Top of Record extracts

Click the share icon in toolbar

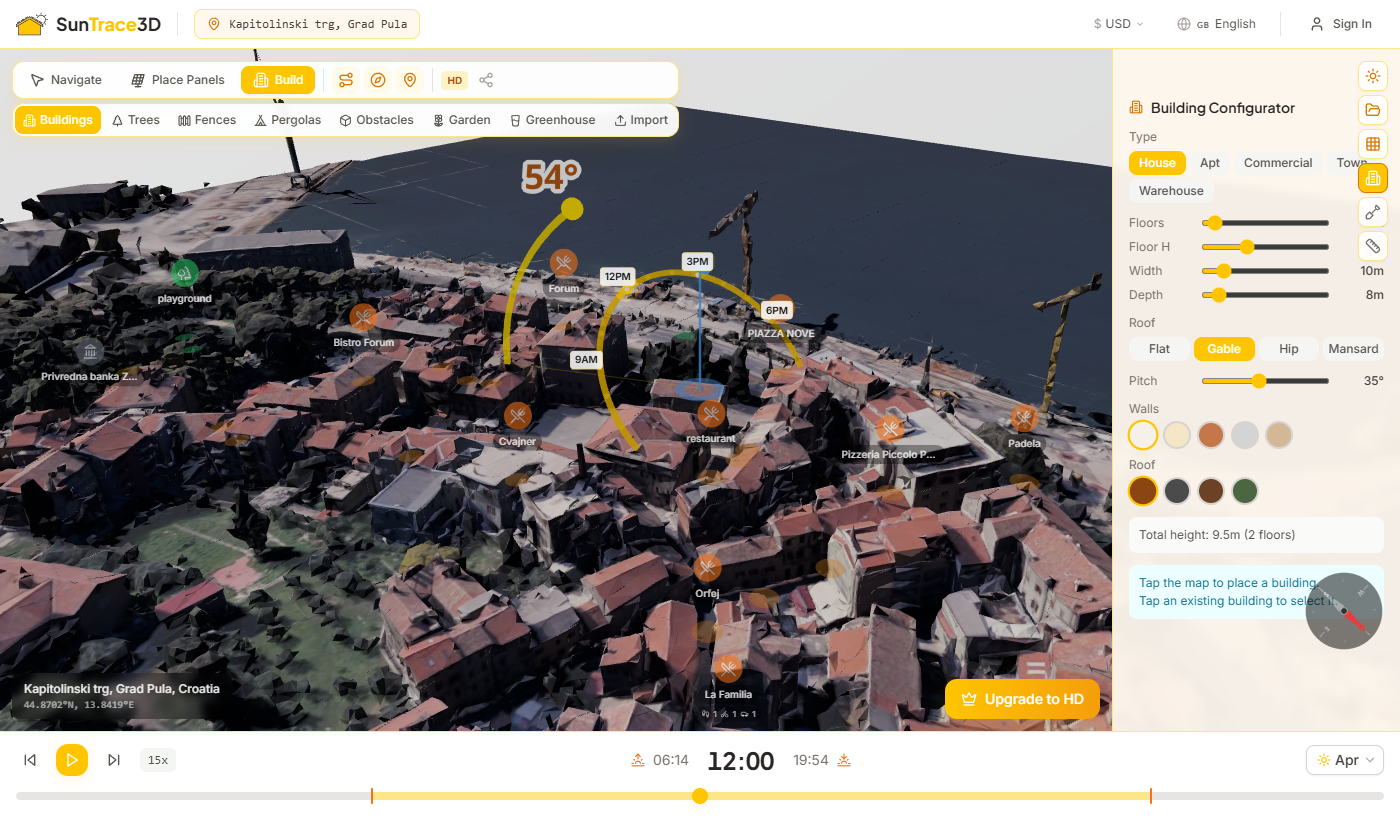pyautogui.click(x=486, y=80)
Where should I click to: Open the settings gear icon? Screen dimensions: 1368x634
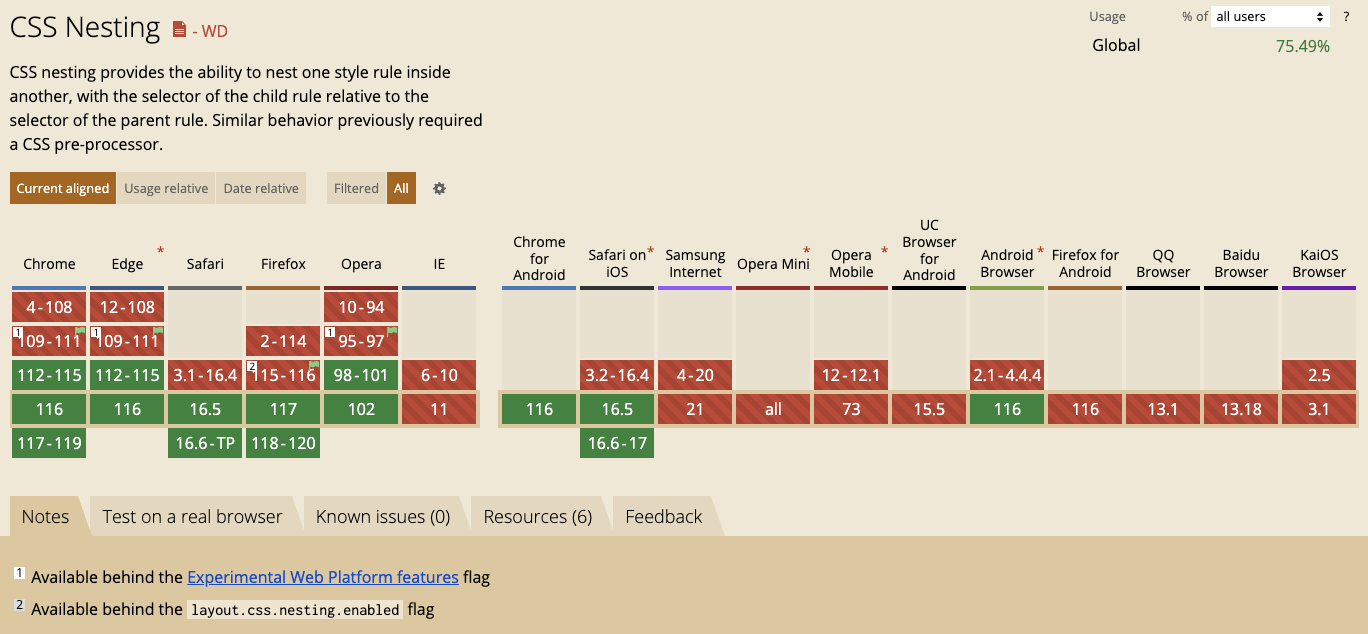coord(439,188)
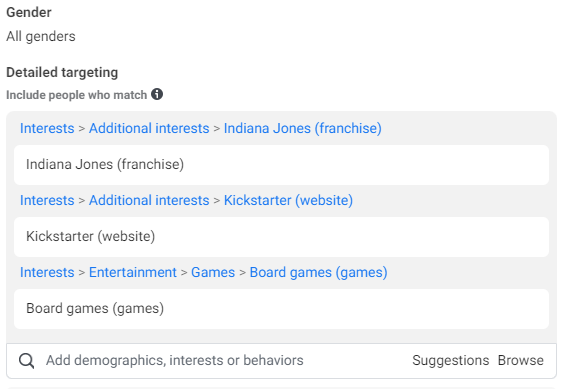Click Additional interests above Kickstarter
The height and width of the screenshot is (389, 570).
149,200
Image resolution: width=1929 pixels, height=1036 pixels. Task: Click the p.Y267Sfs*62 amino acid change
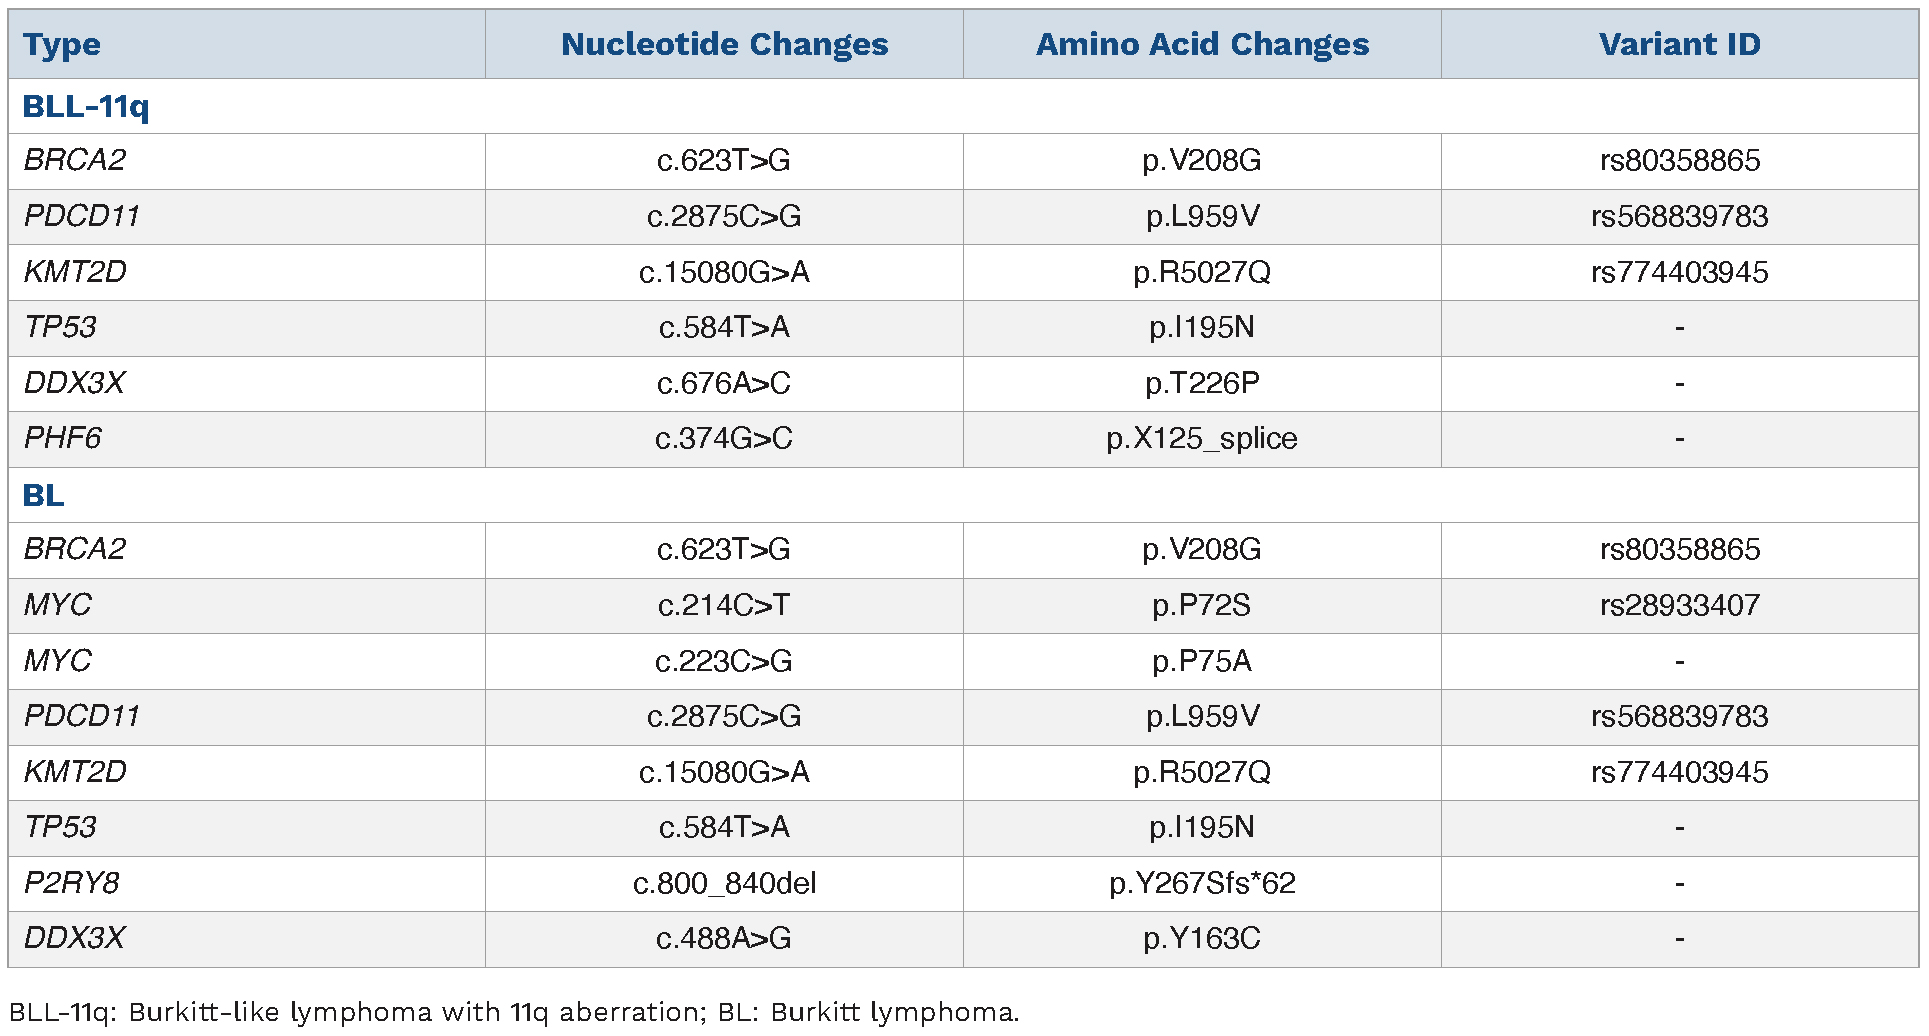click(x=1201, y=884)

Bottom of Record extracts

> **Instructions to follow**
Write out all the entries exactly, except for the pictures.

> **Answer box**
Click the share icon in toolbar

pyautogui.click(x=486, y=80)
Where should I click to: Open the settings gear icon? Screen dimensions: 1368x634
coord(439,188)
Click Additional interests above Kickstarter
The height and width of the screenshot is (389, 570).
149,200
Image resolution: width=1929 pixels, height=1036 pixels. Task: Click the p.Y267Sfs*62 amino acid change
click(x=1201, y=884)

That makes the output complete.